→ Work item:
Return exactly the lines from the one containing "Avis de la boutique (159) [tab] (890, 1000)" through the last line of the records below, both included, and leave out any pictures.
[Opening Information given section]
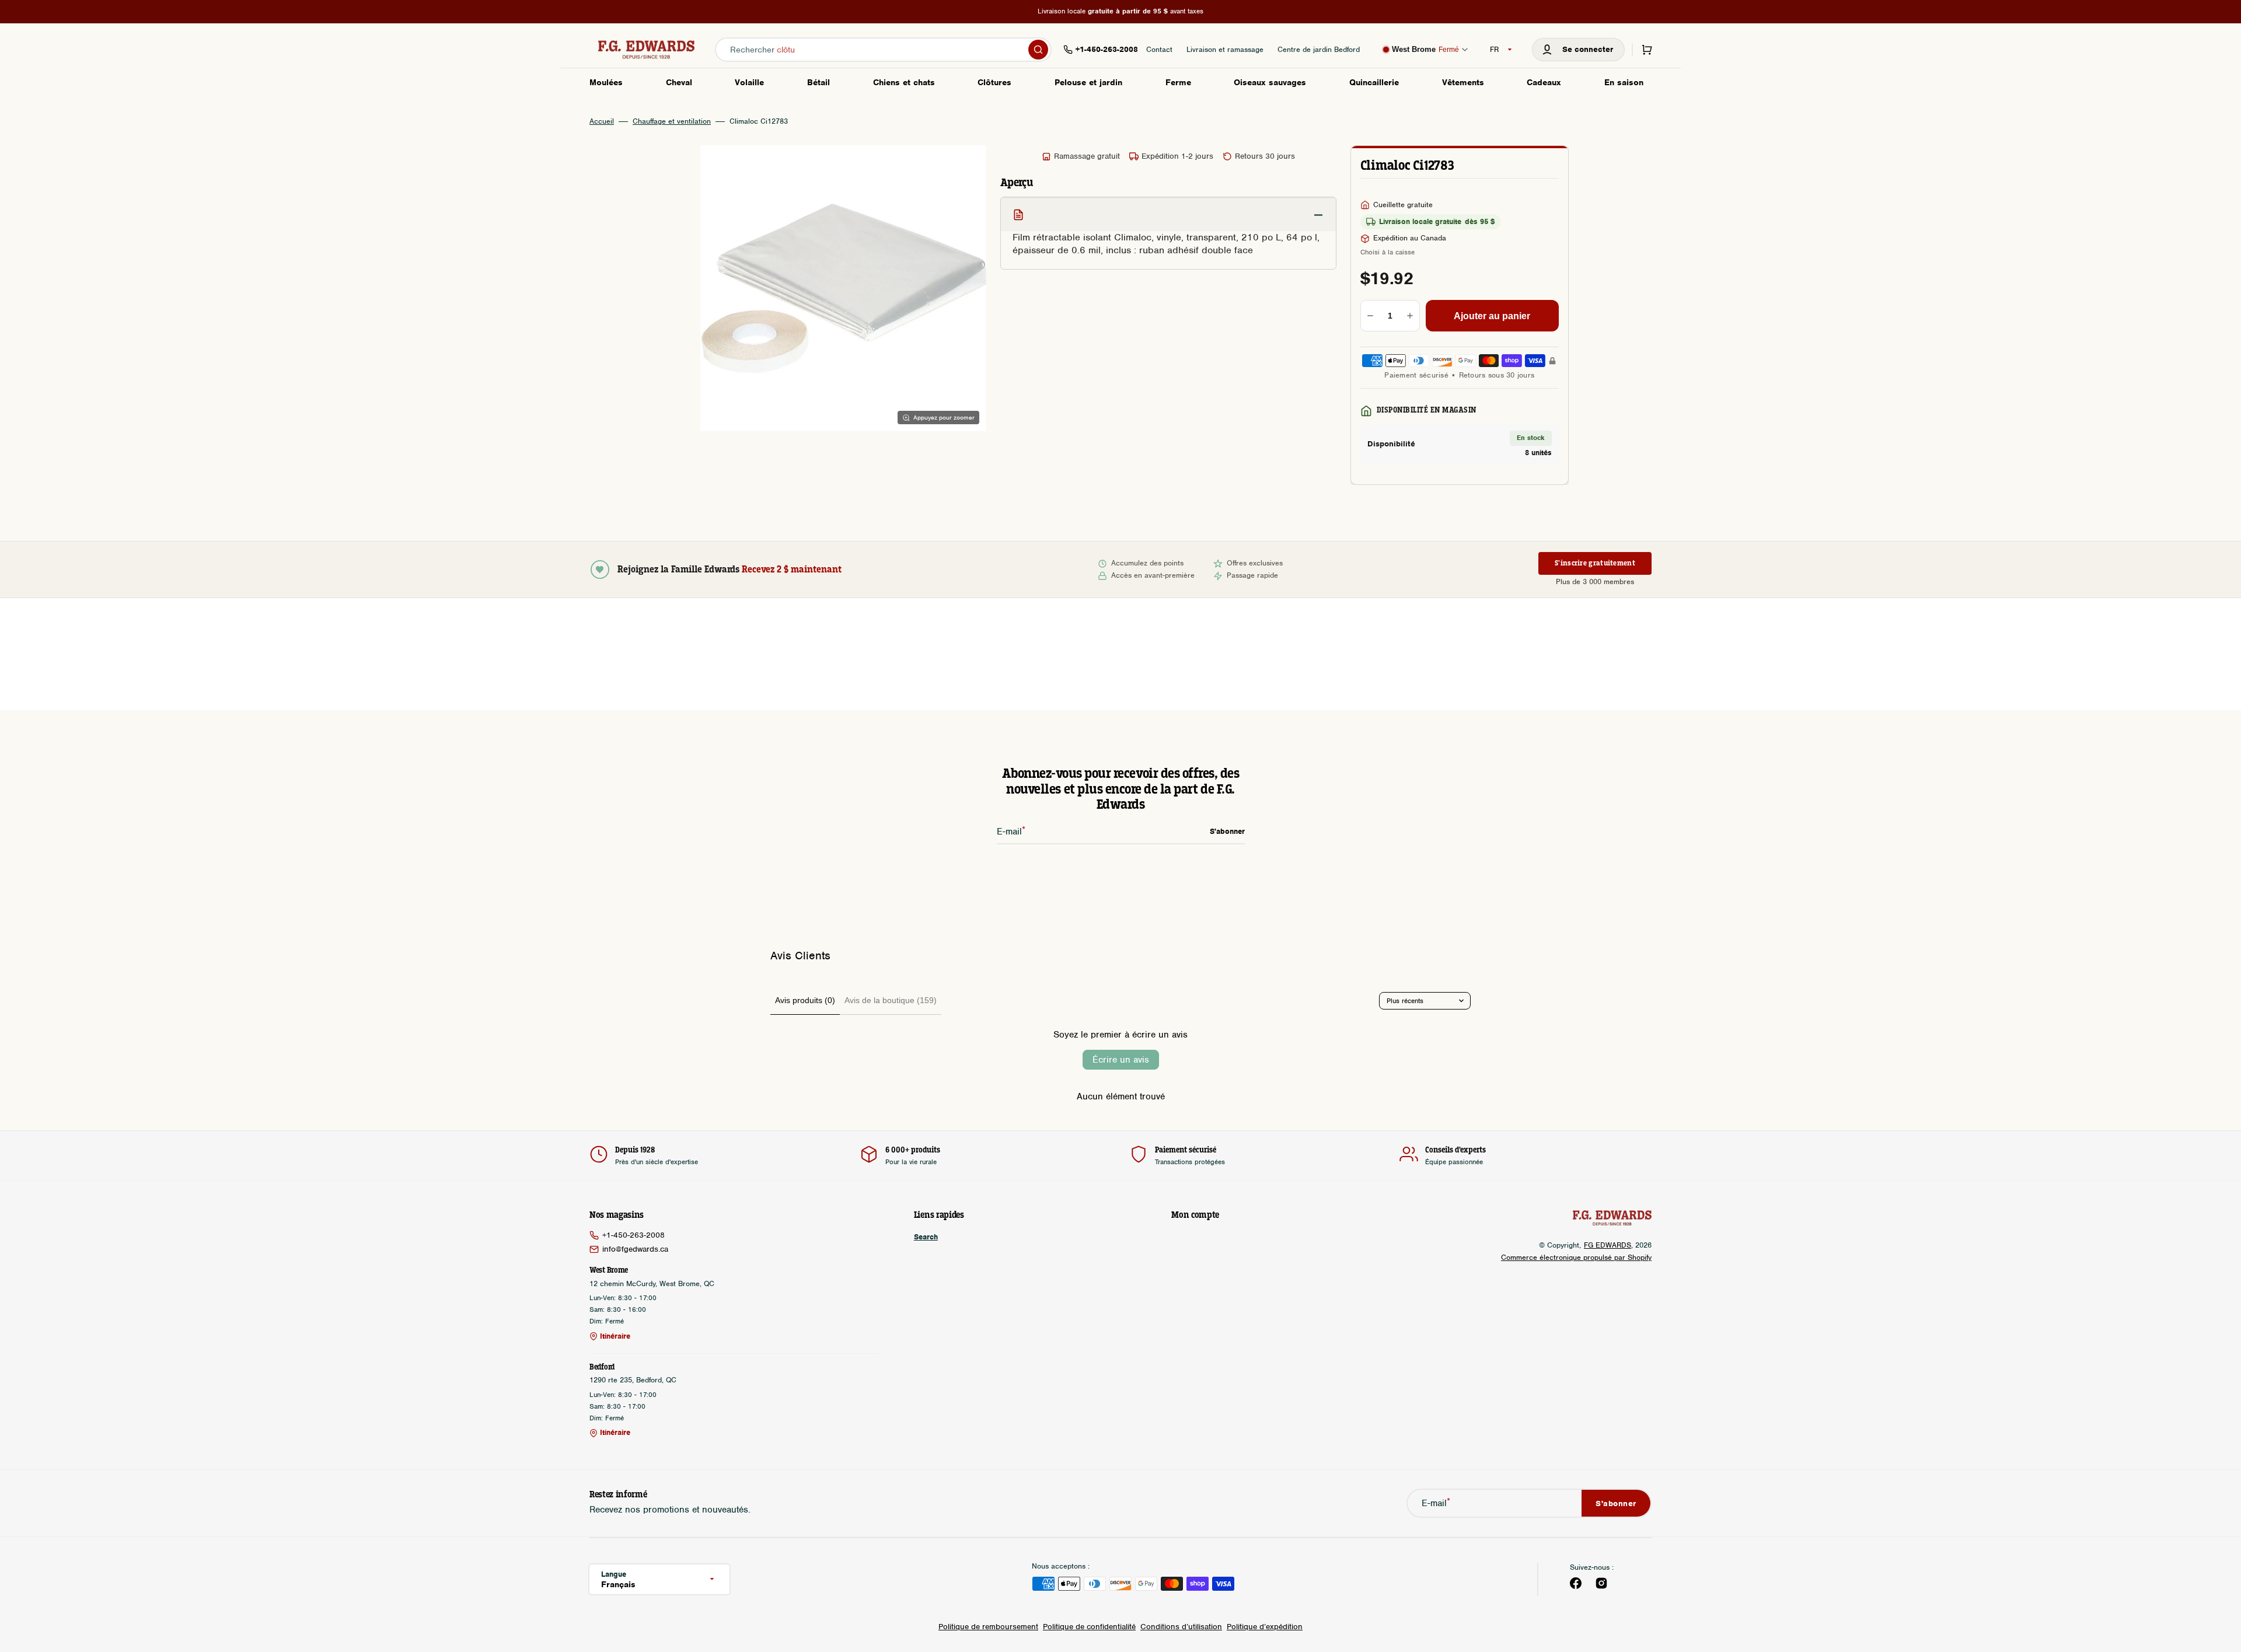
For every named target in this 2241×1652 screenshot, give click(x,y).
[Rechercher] (1038, 50)
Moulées (606, 82)
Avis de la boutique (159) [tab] (890, 1000)
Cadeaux (1544, 82)
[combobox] (883, 50)
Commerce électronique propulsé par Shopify (1576, 1257)
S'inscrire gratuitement (1595, 563)
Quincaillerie (1374, 82)
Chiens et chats (904, 82)
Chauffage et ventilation (672, 121)
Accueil (601, 121)
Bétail (818, 82)
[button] (1578, 49)
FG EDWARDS (1607, 1245)
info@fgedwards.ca (635, 1249)
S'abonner (1616, 1503)
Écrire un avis (1120, 1060)
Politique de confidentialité (1089, 1627)
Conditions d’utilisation (1181, 1627)
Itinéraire (615, 1336)
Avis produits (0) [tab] (805, 1000)
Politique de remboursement (988, 1627)
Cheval (679, 82)
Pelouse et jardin (1088, 82)
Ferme (1178, 82)
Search (926, 1237)
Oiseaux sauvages (1270, 82)
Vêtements (1463, 82)
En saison (1623, 82)
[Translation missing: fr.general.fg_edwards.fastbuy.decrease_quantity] (1370, 316)
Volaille (749, 82)
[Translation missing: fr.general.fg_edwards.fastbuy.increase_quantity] (1410, 316)
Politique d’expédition (1265, 1627)
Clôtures (994, 82)
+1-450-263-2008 (633, 1235)
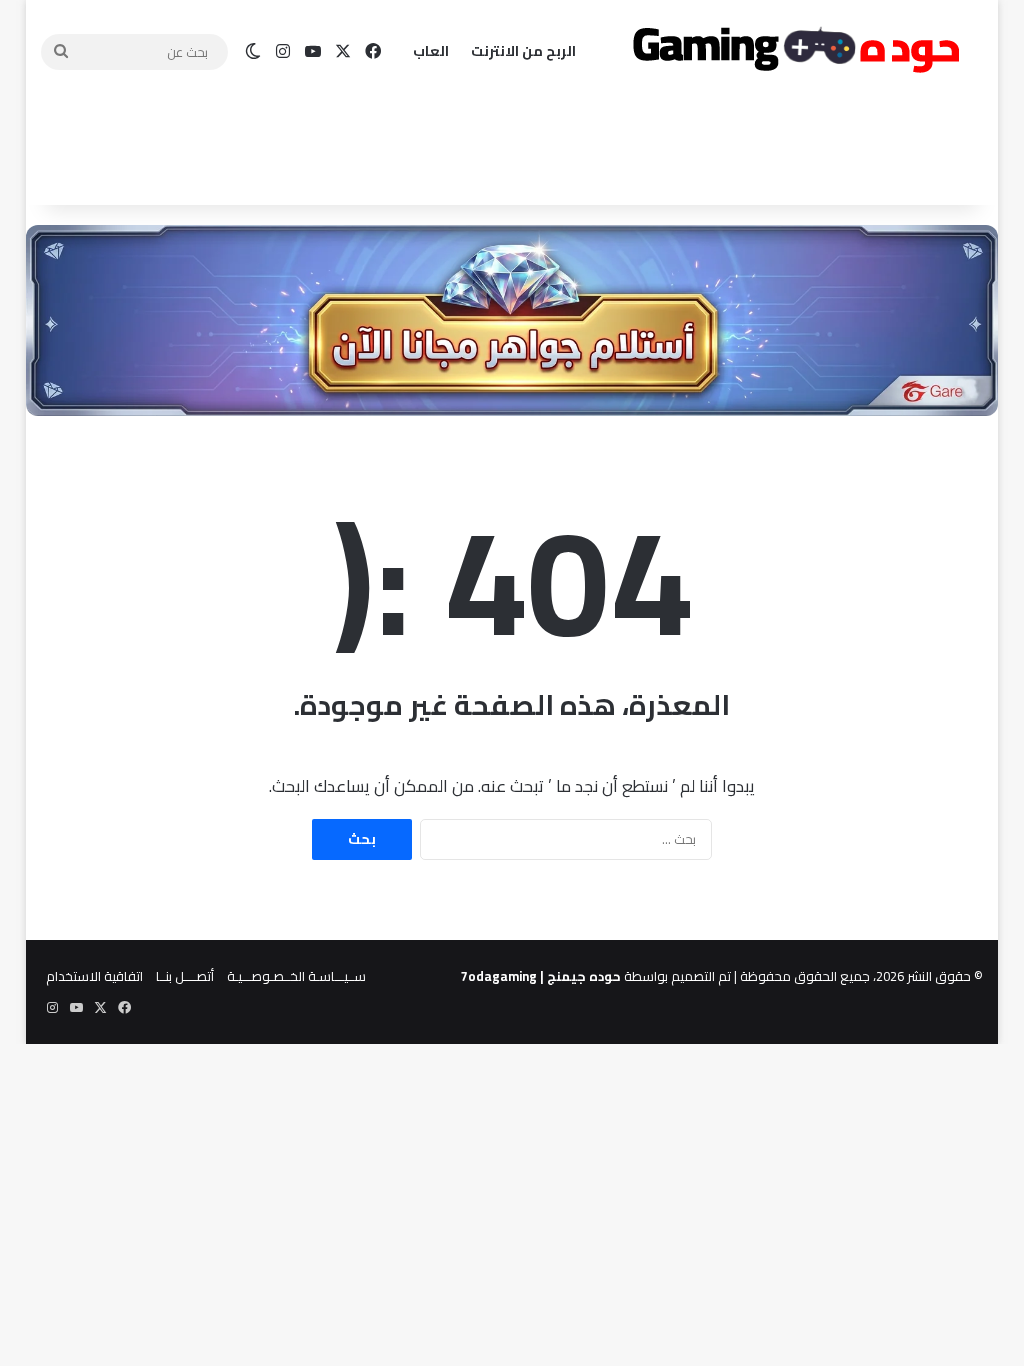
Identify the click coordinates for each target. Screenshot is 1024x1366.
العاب (431, 51)
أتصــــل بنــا (185, 976)
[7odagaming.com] (793, 52)
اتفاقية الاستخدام (94, 976)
[Closing Information given section]
→ Output of the exercise:
Avis de la boutique (159) [tab] (890, 1000)
Cadeaux (1544, 82)
[combobox] (883, 50)
Commerce électronique propulsé par Shopify (1576, 1257)
S'inscrire gratuitement (1595, 563)
Quincaillerie (1374, 82)
Chiens et chats (904, 82)
Chauffage et ventilation (672, 121)
Accueil (601, 121)
Bétail (818, 82)
[button] (1578, 49)
FG EDWARDS (1607, 1245)
info@fgedwards.ca (635, 1249)
S'abonner (1616, 1503)
Écrire un avis (1120, 1060)
Politique de confidentialité (1089, 1627)
Conditions d’utilisation (1181, 1627)
Itinéraire (615, 1336)
Avis produits (0) [tab] (805, 1000)
Politique de remboursement (988, 1627)
Cheval (679, 82)
Pelouse et jardin (1088, 82)
Ferme (1178, 82)
Search (926, 1237)
Oiseaux sauvages (1270, 82)
Vêtements (1463, 82)
En saison (1623, 82)
[Translation missing: fr.general.fg_edwards.fastbuy.decrease_quantity] (1370, 316)
Volaille (749, 82)
[Translation missing: fr.general.fg_edwards.fastbuy.increase_quantity] (1410, 316)
Politique d’expédition (1265, 1627)
Clôtures (994, 82)
+1-450-263-2008 (633, 1235)
Identify the click coordinates for each target. Screenshot is 1024x1366.
العاب (431, 51)
أتصــــل بنــا (185, 976)
[7odagaming.com] (793, 52)
اتفاقية الاستخدام (94, 976)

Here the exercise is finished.